- Died: After 222 Rome
- Allegiance: Roman Empire
- Service years: 218–219
- Rank: Praetorian prefect
- Commands: Legio III Gallica (??–218) Praetorian Guard (218–219)
- Other work: Consul of the Roman Empire in 220 City prefect of Rome in 220, 221 and 222

= Publius Valerius Comazon =

3rd century Roman general and praetorian prefect

Publius Valerius Eutychianus Comazon (died after 222) was a Roman general and ally of emperor Elagabalus. Comazon began his career as an ordinary army recruit under the Emperor Commodus, whom he served as a soldier in the province of Thrace. While there he suffered a demotion from the provincial government under Tiberius Claudius Attalus Paterculianus. However, this incident did not permanently affect his military career.

In the year 218 he commanded the Legio II Parthica, which was temporarily stationed in Apamea in Syria.

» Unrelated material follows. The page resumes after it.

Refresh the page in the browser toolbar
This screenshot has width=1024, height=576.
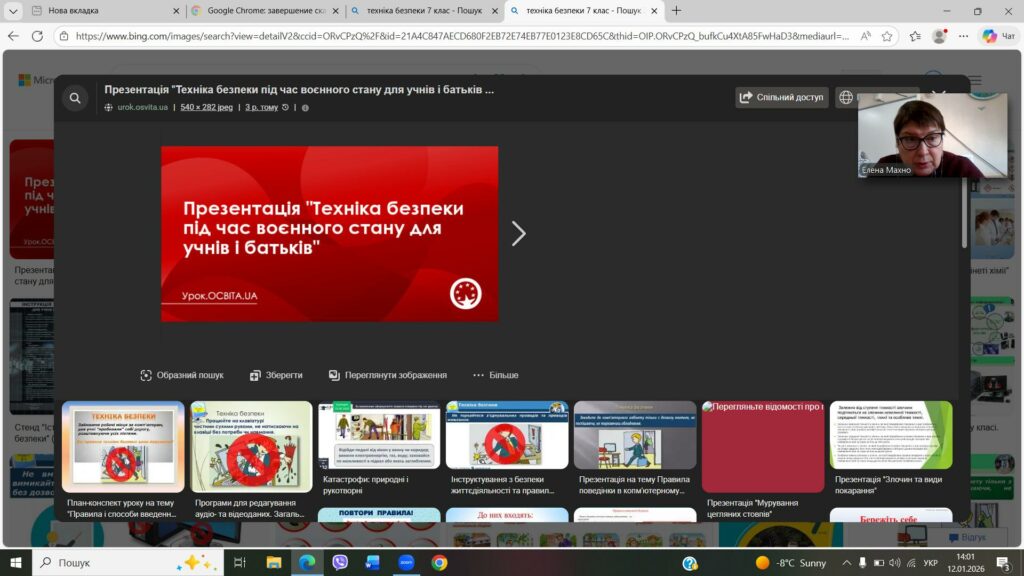[37, 36]
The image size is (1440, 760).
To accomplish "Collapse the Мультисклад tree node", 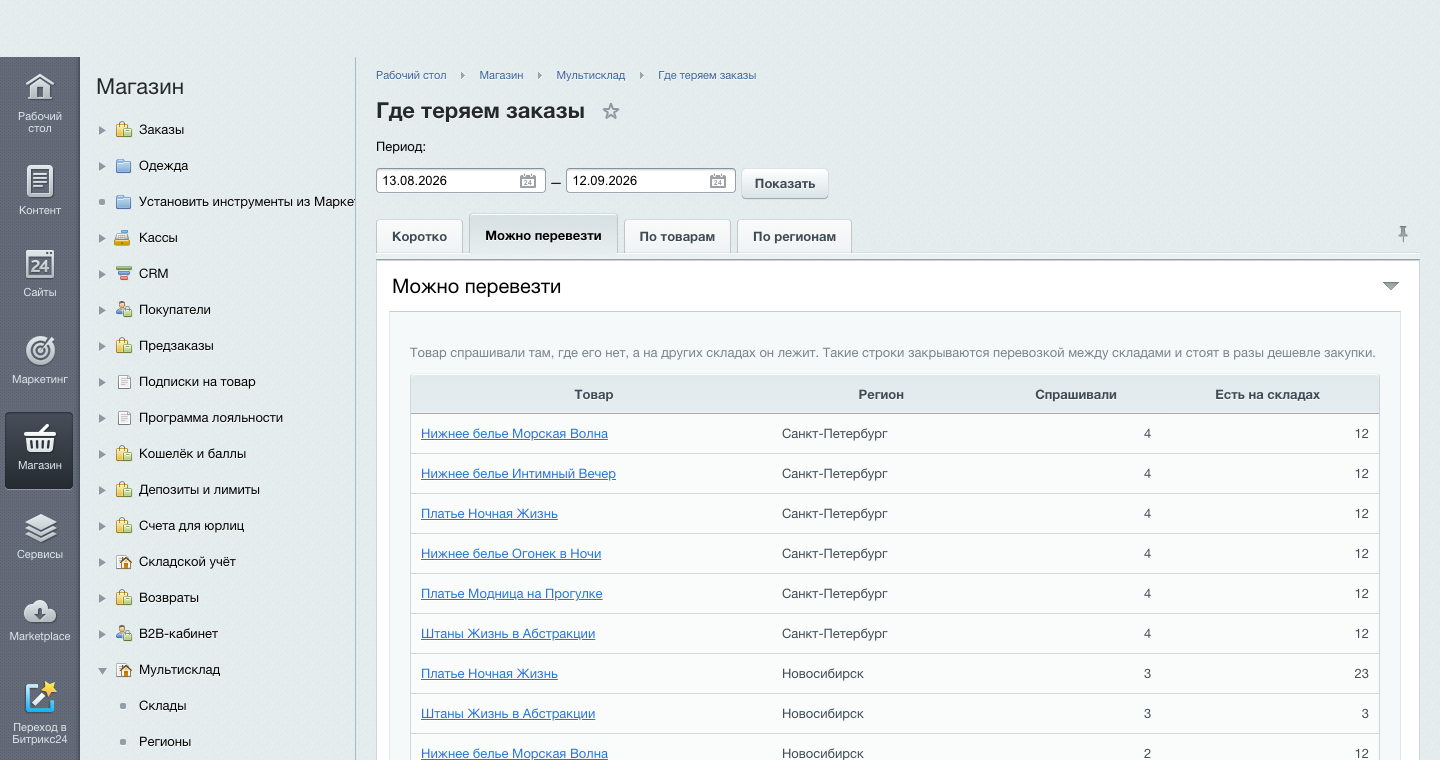I will (x=102, y=670).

Upon the accession of Macrinus as emperor in 217, Comazon orchestrated a revolt among the members of Legio III Gallica to help secure the throne for Elagabalus, who was tied to the Severan dynasty. Comazon was later rewarded with various important offices in the Empire, including prefect of Elagabalus' bodyguard, known as the Praetorian Guard, consul in 220 and an unprecedented three terms as City prefect in 220, 221 and 222.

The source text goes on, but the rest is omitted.